Measurement of acetylcholinesterase activity by electrochemical analysis method utilizing organocatalytic reactions

Abstract

An electrochemical method for measuring acetylcholinesterase (AChE) activity was developed using nortropine-N-oxyl (NNO), an organocatalyst. The increase in catalytic current as NNO oxidizes choline allowed real-time monitoring of the AChE hydrolysis reaction. Compared to conventional H₂O₂-based sensors, this method eliminates one reaction step, enabling more direct and real-time monitoring of enzymatic activity. Amperometric measurements enable AChE activity determination over a range of 50-2000 U L^-1 and the limit of detection and limit of quantification in the low concentration range were calculated to be 14.1 U L^-1 and 46.9 U L^-1, respectively, with a correlation coefficient (R ²) of 0.9989. These results demonstrate that serum cholinesterase measurement using this method can be utilized for various diagnoses, such as liver and heart diseases. Furthermore, given the relevance of AChE in neurotoxicity evaluation, diagnosis of neurological disorders such as Alzheimer's disease, and environmental toxicity monitoring, this method has diverse potential applications. Moreover, this approach can be extended to other enzymatic reactions, indicating its promise for various analytical and diagnostic applications.

Fig. 1. Principle of AChE activity measurement.
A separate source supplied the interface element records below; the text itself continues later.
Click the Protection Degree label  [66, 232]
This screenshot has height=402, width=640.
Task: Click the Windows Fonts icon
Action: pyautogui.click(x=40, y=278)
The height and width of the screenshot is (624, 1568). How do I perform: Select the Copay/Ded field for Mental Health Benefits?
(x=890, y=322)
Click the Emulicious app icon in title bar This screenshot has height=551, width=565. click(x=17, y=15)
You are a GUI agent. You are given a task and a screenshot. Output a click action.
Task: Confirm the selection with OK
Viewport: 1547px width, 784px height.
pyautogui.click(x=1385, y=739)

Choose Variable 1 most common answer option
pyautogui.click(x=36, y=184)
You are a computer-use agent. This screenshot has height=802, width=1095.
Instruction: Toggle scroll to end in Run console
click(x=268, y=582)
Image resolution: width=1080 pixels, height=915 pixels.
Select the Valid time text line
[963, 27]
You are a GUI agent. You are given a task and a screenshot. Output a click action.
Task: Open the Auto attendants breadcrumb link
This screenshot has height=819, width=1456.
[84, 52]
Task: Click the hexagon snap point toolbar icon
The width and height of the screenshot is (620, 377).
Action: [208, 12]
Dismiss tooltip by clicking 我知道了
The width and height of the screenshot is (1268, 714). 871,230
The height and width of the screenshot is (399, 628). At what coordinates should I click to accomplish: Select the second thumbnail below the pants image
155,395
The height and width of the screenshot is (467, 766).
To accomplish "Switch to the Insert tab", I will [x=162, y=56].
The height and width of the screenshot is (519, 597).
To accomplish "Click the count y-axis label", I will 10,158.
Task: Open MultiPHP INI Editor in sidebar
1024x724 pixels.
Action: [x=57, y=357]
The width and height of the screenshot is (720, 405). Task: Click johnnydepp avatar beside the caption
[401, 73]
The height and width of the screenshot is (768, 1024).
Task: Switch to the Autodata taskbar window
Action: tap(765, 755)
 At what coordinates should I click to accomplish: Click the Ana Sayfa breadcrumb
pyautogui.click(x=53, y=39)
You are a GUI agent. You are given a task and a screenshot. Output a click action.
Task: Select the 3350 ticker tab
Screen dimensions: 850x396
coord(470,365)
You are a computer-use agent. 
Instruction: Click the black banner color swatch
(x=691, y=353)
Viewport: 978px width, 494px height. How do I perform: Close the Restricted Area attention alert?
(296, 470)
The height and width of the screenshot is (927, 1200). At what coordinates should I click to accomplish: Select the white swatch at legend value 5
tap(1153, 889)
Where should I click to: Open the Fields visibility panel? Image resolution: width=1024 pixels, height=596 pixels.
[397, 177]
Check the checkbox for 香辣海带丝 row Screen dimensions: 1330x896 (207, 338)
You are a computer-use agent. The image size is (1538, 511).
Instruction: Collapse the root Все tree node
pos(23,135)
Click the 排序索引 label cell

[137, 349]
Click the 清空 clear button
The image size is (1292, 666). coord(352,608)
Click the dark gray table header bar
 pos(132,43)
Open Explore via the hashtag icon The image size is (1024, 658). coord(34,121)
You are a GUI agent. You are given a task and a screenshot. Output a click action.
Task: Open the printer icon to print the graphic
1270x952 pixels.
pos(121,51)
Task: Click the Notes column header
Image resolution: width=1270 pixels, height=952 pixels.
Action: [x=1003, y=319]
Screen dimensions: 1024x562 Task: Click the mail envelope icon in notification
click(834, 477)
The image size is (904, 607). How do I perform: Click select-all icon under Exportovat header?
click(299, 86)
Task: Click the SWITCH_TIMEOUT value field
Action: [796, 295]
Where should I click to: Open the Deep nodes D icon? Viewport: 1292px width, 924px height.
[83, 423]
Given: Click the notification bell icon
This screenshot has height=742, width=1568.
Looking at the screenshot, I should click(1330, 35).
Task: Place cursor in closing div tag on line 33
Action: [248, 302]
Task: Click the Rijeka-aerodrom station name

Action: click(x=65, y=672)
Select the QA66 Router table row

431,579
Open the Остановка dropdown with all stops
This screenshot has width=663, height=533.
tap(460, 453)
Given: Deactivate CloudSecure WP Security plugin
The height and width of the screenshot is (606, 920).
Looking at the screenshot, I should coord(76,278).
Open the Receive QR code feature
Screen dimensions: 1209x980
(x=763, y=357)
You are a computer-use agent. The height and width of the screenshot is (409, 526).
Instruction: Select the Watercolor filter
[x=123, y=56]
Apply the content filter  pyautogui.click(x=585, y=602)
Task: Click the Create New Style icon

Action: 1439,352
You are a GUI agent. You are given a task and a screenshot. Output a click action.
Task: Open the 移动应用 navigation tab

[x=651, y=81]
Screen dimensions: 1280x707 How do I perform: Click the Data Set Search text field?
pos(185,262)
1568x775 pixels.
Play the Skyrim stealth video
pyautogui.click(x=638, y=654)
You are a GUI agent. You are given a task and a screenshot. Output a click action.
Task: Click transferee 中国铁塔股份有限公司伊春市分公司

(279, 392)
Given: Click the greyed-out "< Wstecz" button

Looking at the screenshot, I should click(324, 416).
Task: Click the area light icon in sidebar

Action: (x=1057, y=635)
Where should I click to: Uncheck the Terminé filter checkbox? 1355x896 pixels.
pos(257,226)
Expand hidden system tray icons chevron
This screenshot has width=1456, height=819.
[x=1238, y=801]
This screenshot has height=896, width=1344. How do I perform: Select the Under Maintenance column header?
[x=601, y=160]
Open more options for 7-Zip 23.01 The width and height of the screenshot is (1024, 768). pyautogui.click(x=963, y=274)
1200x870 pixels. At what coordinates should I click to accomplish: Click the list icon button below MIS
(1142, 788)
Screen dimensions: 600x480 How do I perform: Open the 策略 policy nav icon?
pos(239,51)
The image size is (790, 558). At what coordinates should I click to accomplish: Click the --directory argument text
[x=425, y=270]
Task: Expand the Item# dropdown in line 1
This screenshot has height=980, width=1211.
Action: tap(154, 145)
Fig. 2. (A) Amperometric responses obtained using various concentrations of NNO (1 mM: black; 5 mM: blue; 10 mM: red) toward sequential additions of choline chloride at +0.6 V vs. Ag/AgCl in 100 mM phosphate buffer (pH 7.4). (B) Plots of current increase (ΔI) versus choline concentration (n = 3, mean ± SD).

Fig. 3. Amperometric responses obtained upon the addition of various analytes at 300 s into a 100 mM phosphate buffer (pH 7.4) containing 1 mM NNO. The applied potential was +0.6 V vs. Ag/AgCl. (a) Choline chloride (10 mM), black; (b) acetylcholine chloride (10 mM), blue; (c) AChE (500 U L⁻¹), green; (d) acetylcholine chloride (10 mM) and AChE (500 U L⁻¹), red.

Fig. 4. Amperometric responses obtained upon addition (at 300 s) of varying concentrations of acetylcholine chloride (0.1–10 mM) to a phosphate buffer (100 mM, pH 7.4) containing 1 mM NNO and 1000 U L⁻¹ AChE. The applied potential was +0.6 V vs. Ag/AgCl.

Fig. 5. Amperometric responses obtained after the addition of acetylcholine chloride (10 mM) at 300 s to electrolyte solutions containing 1 mM NNO and varying concentrations of AChE (30, 50, 100, 300, 500, 1000, and 2000 U L⁻¹). Measurements were performed at +0.6 V vs. Ag/AgCl in 100 mM phosphate buffer (pH 7.4).

Fig. 6. Amperometric responses obtained after the addition of acetylcholine chloride (10 mM) at 300 s to electrolyte solutions containing 0.1 mM NNO and various concentrations of AChE (50, 100, 200, 300, 500, 1000, 1500, and 2000 U L⁻¹). Measurements were performed at +0.6 V vs. Ag/AgCl in 100 mM phosphate buffer (pH 7.4).

Fig. 7. Calibration curves plotting the current increase (ΔI) versus AChE activity at (A) 10 min and (B) 60 min after the addition of 10 mM acetylcholine chloride, other conditions as in Fig. 6 (n = 3, mean ± SD).

Fig. 8. Calibration curves plotting the initial slope (for 1 min after acetylcholine chloride addition) of the current versus time curve in Fig. 6versus AChE activity, other conditions as in Fig. 6 (n = 3, mean ± SD).